[YOUR GOAL]: Would you copy only the lines below, beginning with the one that contains "Tuttar och bröst (210, 52)" and running through the last entry line?

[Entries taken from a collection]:
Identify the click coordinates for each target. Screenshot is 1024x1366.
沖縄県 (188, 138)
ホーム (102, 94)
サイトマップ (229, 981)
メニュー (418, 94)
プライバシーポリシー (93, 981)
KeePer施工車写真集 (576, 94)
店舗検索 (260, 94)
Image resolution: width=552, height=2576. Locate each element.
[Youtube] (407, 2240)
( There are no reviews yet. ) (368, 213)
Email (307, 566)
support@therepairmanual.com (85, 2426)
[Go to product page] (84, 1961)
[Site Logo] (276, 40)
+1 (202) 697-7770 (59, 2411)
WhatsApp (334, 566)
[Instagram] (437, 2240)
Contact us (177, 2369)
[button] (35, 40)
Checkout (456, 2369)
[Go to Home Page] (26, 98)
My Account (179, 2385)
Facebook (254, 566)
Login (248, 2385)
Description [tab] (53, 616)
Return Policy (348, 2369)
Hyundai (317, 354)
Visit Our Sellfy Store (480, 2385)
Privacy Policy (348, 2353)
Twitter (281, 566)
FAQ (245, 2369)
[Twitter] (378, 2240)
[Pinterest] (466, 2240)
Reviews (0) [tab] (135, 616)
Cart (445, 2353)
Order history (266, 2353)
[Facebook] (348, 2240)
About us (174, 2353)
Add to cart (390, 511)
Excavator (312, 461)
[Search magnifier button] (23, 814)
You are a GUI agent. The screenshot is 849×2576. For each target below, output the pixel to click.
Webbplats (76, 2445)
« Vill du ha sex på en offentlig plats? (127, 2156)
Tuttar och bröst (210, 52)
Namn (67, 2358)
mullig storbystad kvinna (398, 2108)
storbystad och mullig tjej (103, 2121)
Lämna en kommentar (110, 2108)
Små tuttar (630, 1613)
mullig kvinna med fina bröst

[RESULT OF THIS TASK]:
Tuttar och bröst (210, 52)
Namn (67, 2358)
mullig storbystad kvinna (398, 2108)
storbystad och mullig tjej (103, 2121)
Lämna en kommentar (110, 2108)
Små tuttar (630, 1613)
mullig kvinna med fina bröst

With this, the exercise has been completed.